It's a pretty realistic portrayal of how everything goes down in
Minneapolis. There's a lot of coordinated dancing in the balconies at
shows, especially when Wolf Eyes comes through. I, and everyone I
know, puts their coat over puddles before walking through them. The
only flaw is that it's actually considered a compliment or an honor if
Morris Day throws you in a dumpster, it's not an insult.

Where do you place music in your life?

Extremely high. But not to the point where I want to be living in a
garage when I'm 60 with no health insurance because I wanted to spend
years riding around in a van with some dudes and sleeping in some cat
piss in Missouri. Totally love it though, playing it and listening to
it.

Since returning to Minneapolis, what has been the response from
people who were familiar with the early Haunted House? How do they
react to the changes in format (from the Karaoke-style to an improv
style)?

I don't know, some people like it. Some people definitely do. No one
would say they don't like it as much, it just isn't the kind of town
where you get negative feedback to your face. Sometimes not even
positive feedback, people are just very reserved around here. But
very, very few people are going to come up to you at your show and be
like "I don't like it." Gotta save that shit for the internet, or
maybe you hear from somebody way down the line that anonymous people aren't digging it. It's probably like that almost anywhere I suppose.
Nobody wants to make waves. Also, with a couple exceptions, this is
very much a three-and-a-half-minute-rock-song town. And some people
here do it quite well, but no one's going to freak out over improvised
kraut-noise Garcia jams.

Tell me more about '70s Sparks, at least what you know.

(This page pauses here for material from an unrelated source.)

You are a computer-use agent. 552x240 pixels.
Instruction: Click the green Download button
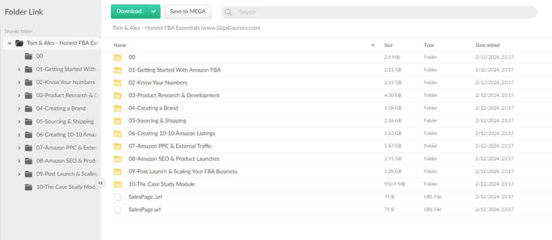pyautogui.click(x=129, y=11)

Sparks are a very mysterious band to me, and I kinda like it that way.
I know about the Mael brothers being from LA and taking off for the
UK, in the late '60s I think, getting a backing band once they got
over there and making it big. Ron Mael has a huge Air Jordan
collection. But that's about it.

Are you releasing all three albums at once, or at least this year?

We were trying to figure this out for a long time, whether to release
them all at once, separately, just do 18 7"s, a 2.5-hour song on
iTunes or whatever else. We've got 3 albums plus leftover material
that we like. I think it makes more sense to do the three albums
separately, it's kind of a load to listen to all at once, especially
since it's all similar stylistically, so we might as well spread them
out a little. So the plan is to have Guess Who's Not Coming To Dinner
this October, Lesh Is More in February or March, and Ravage Through
The Bum's Hair
in the summer.

Where do you see Haunted House going now?

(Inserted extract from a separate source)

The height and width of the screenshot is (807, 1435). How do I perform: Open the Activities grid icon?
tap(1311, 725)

I don't know for sure. I've started working on some stuff in the same
way that I used to, just me and my keyboard, but I'm leaving it way
more sparse, because I'd like to work with the other guys more in the
writing process. The other guys are just too good not to. I feel
pretty absurd standing onstage with the other 4 guys, they're all a
lot better than I am, at least technically. It's pretty great to be
able to come up with songs and have OJ's legal team come play behind
them. I've always enjoyed the mix of personalities, so it's our own
little village of love.

Um, not to offend, but it seems you're saying you're getting away
with murder because your back-up band helps cover up the evidence of
your technical in-expertise. Do you feel somewhat self-conscious or
bashful about your music, or am I reading too much into this?

Haha, no, I get what you're saying, "OJ = murder"? Not at all. The '27
Yankees maybe? Point being, it's a strange position to be in when
you're not a technically distinguished musician, yet you're in a band
where everyone else definitely is, and you're the frontman. I think I
know how to make things interesting in a different way than most, but
I'm not like the other people I play with. It is totally great to
write stuff and have such serious muscle to come fill it out.